Data provided:
______________________________

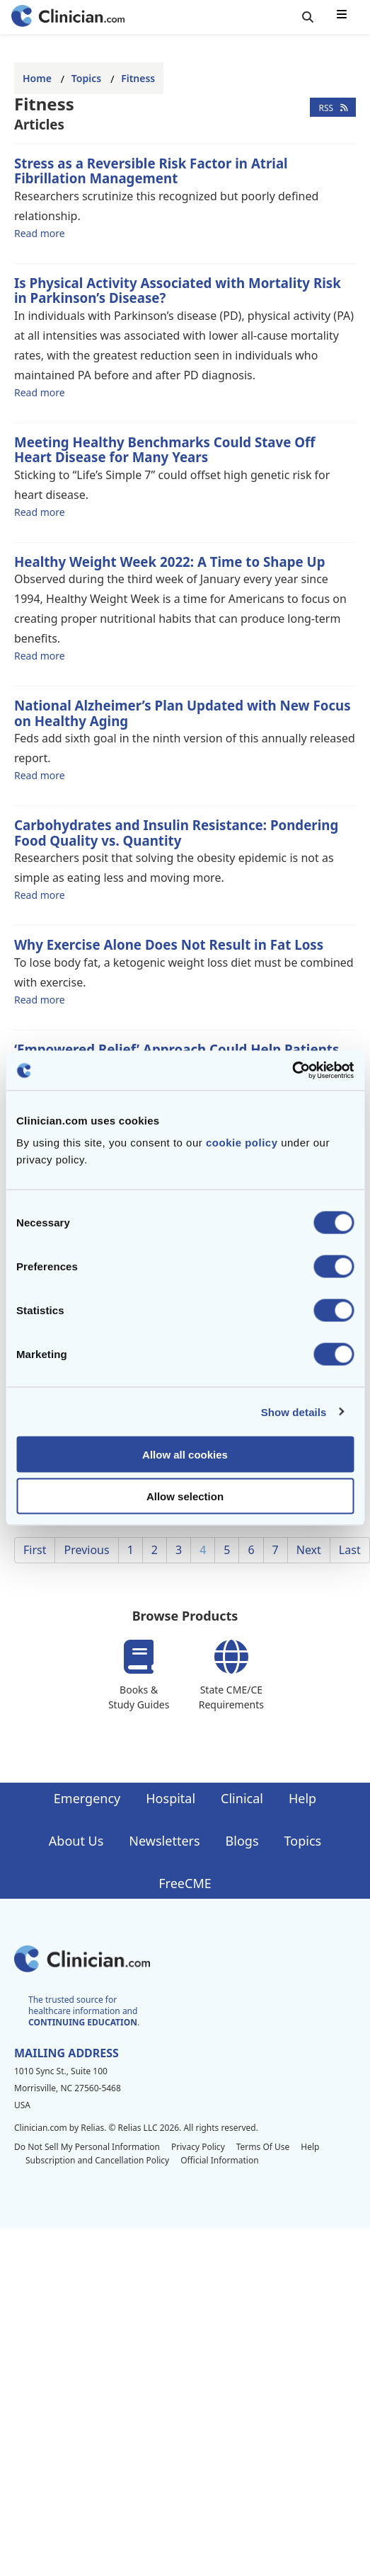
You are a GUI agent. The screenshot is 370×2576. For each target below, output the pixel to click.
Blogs (242, 1840)
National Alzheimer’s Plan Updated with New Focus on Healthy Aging (182, 713)
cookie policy (242, 1143)
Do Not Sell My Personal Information (87, 2147)
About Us (76, 1840)
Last (350, 1550)
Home (37, 78)
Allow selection (185, 1496)
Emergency (87, 1798)
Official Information (219, 2160)
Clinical (242, 1798)
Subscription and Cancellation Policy (97, 2160)
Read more (39, 233)
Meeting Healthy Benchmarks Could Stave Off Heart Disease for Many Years (164, 449)
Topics (86, 78)
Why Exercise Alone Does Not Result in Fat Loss (168, 944)
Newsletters (164, 1840)
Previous (86, 1550)
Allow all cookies (185, 1455)
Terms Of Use (263, 2147)
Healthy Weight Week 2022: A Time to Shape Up (169, 561)
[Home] (68, 17)
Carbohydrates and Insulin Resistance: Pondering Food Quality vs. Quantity (176, 832)
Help (302, 1798)
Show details (294, 1411)
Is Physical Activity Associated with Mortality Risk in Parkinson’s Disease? (177, 290)
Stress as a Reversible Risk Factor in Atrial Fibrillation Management (151, 171)
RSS (332, 107)
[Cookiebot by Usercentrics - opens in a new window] (292, 1071)
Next (308, 1550)
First (34, 1550)
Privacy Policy (198, 2147)
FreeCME (184, 1883)
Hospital (170, 1798)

______________________________

Task statement: Can you gather every line of the data above that contains the word "Healthy" and copy each of those lines in full?

Solution for this problem:
National Alzheimer’s Plan Updated with New Focus on Healthy Aging (182, 713)
Meeting Healthy Benchmarks Could Stave Off Heart Disease for Many Years (164, 449)
Healthy Weight Week 2022: A Time to Shape Up (169, 561)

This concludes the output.